BlockChain Still Sucks
They’re many blockchain enthusiasts, but their influence hasn’t done much to accelerate the adoption of Blockchain in most industries. More than the disruption itself, there is news about it. Maybe it is yet to happen.
The question becomes if Blockchain is that great, why don’t we have it everywhere?
Well, there are plenty of reasons why that hasn’t been a reality. The obvious one being Blockchain is in its infancy stage. But that alone doesn’t express the intricacy of challenges with implementing Blockchain in most industries.
Let’s start here. The most aerodynamic passenger plane would look like a frog with wings. Whatever this would be, it’d have 50% less fuel consumption than regular passenger planes. If aerodynamic efficiency is vital in plane designs, I guess we should be flying in these winged frogs. But we don’t, so why?
We built our first airport in 1922; proceeding designs have followed similar procedures with minor cosmetic improvements. Otherwise, the formula is the same.
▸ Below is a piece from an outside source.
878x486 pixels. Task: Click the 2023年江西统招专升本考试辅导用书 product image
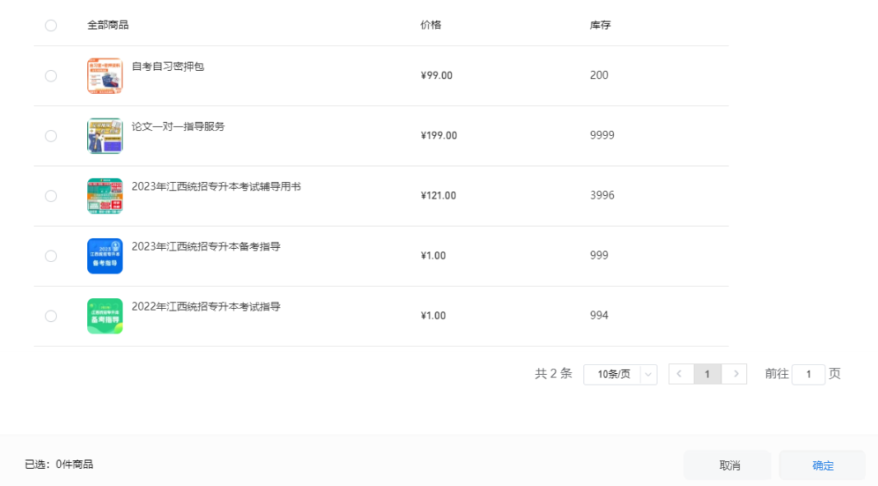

Accommodating planes built differently would mean reconstructing all our airports. Now that’s just a cost no one is willing to incur. Much would need to change, including the systems used to load and offload passengers and change aviation-related education. Perhaps we would resolve to stay with our legacy system.
Blockchain suffers the same challenge as legacy systems. Fully integrating into existing systems means many changes. Moreover, the lack of talent to facilitate these changes is astronomical. The demand for blockchain developers rose by 2000%. Despite this considerable attention, educational institutions have hardly attempted to include Blockchain in their curriculums. Accordingly, there is a chasm between systems in use and Blockchain.
On the other hand, Blockchain still has a long way to go. For instance, separate blockchain networks lack interoperability.
Different blockchain ecosystems operate on non-uniform platforms using various programming languages and standards. As a result, this disharmony reduces versatile tools and talent. Each network needs its specific developers and agencies native to it. And they can not cross to the other network to perform the same duties.
In addition, legacy systems still dwarf Blockchain in many faces, notably scalability. For instance, the bitcoin network adds a block every 10 minutes; Its transaction speed is stuck at seven transactions per second. That is significantly slower when compared to visa, which does over 2000 transactions per second. Using other metrics, the giant corporation may not find Blockchain as a driver for change.
Furthermore, regulating Blockchain is still a challenge for authorities. See, there is a need for law enforcement to protect consumers. However, this usually stifles innovation. The aftermath is a conundrum and conflict of interest; to this day, it’s hard to find a compromise that accommodates innovation while allowing regulators to work within the system. As much as prominent corporations appreciate innovation, they find it hard to work with unregulated schemes.
More significant institutions thrive under uncertainty and pale bureaucracy. In turn, the disruption and unpredictability of Blockchain are unappealing. To embrace Blockchain, corporations would have to take an imaginative approach that’d make them more receptive to change and opportunities induced by Blockchain. Perhaps this is a hurdle that may take a while for us to get over.
Finally, as trifle as this may sound, Blockchain suffers a reputation crisis. Consumers tightly associate Blockchain with bitcoin, and while this should be impactless, bitcoin is inseparable from scammers and speculators. Therefore, Blockchain carries a similar label to speculators, bad actors, fake pyramid schemes and con artists.
No one would want to associate themself with something synonymous with fraud.
We still have a long way to go before fully adopting Blockchain systems.